A data center, which can use as much electricity as Philadelphia, is the new American factory, creating the future and propping up the economy. "I do guess that a lot of the world gets covered in data centers," Sam Altman, the C.E.O. of OpenAI, has said. Drive in almost any direction from almost any American city, and soon enough you'll arrive at a data center--a giant white box rising from graded earth, flanked by generators and fenced like a prison yard. Data centers for artificial intelligence are the new American factory. Packed with computing equipment, they absorb information and emit A.I. Since the launch of ChatGPT, in 2022, they have begun to multiply at an astonishing rate. "I do guess that a lot of the world gets covered in data centers over time," Sam Altman, the C.E.O. of OpenAI, recently said. The leading independent operator of A.I. data centers in the United States is CoreWeave, which was founded eight years ago, as a casual experiment. In 2017, traders at a middling New York hedge fund decided to begin mining cryptocurrency, which they used as the entry fee for their fantasy-football league. To mine the crypto, they bought a graphics-processing unit, a powerful microchip made by the company Nvidia.
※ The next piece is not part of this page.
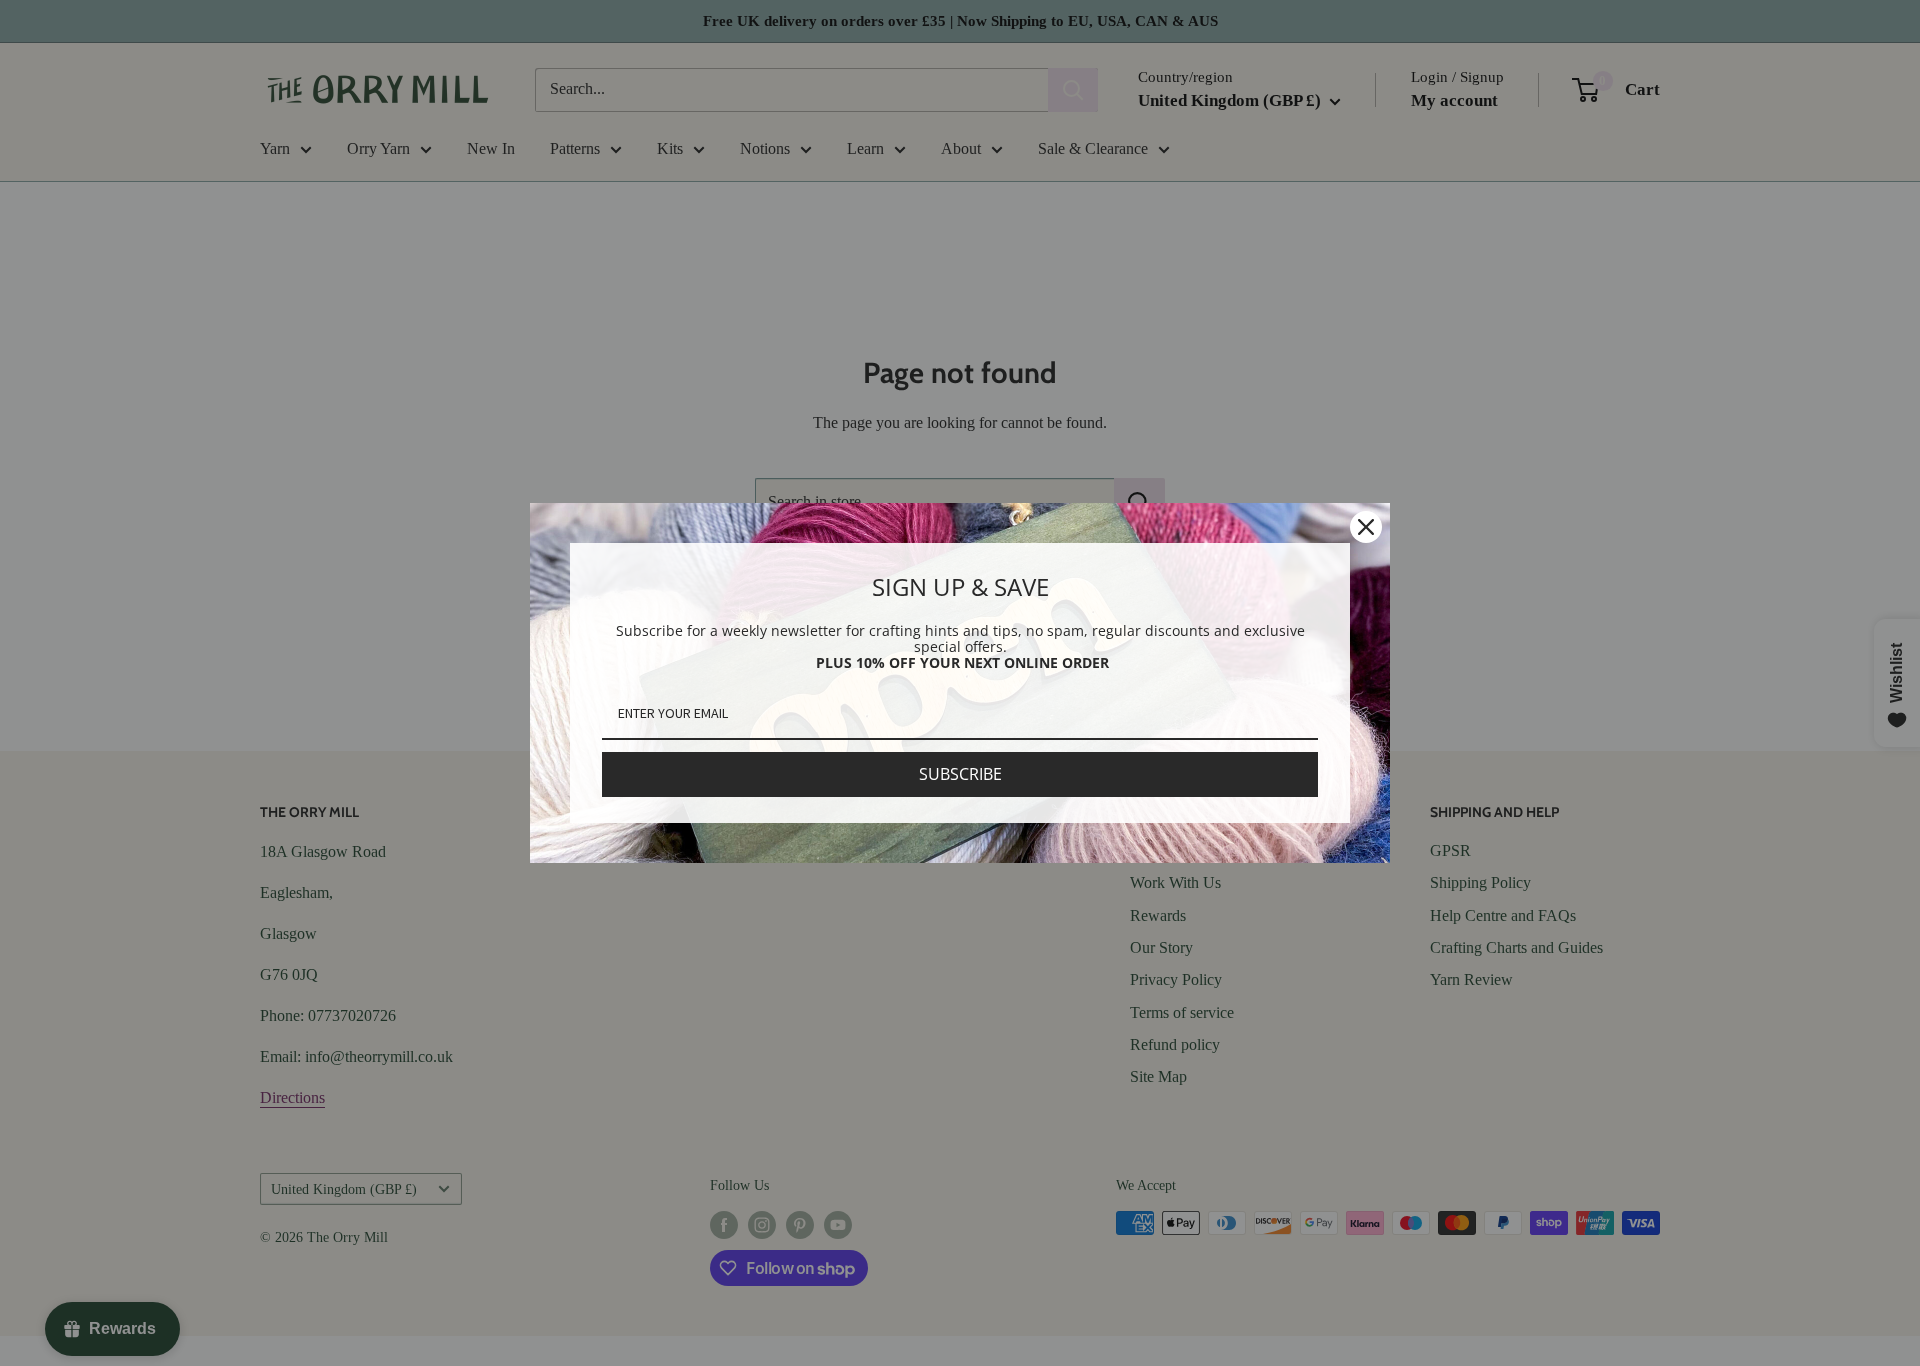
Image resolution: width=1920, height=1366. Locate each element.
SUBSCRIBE (960, 774)
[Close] (1366, 527)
The G.P.U. was marketed to video gamers, but Nvidia offered software that turned it into a low-budget supercomputer. "It was so successful, from a return-of-capital perspective, that we started scaling it," Brian Venturo, one of CoreWeave's co-founders, told me. "If you make your money back in, like, five days, you want to do that a lot." Within a year, the traders had quit the hedge-fund business and bought several thousand G.P.U.s, which they ran from Venturo's grandfather's garage, in New Jersey.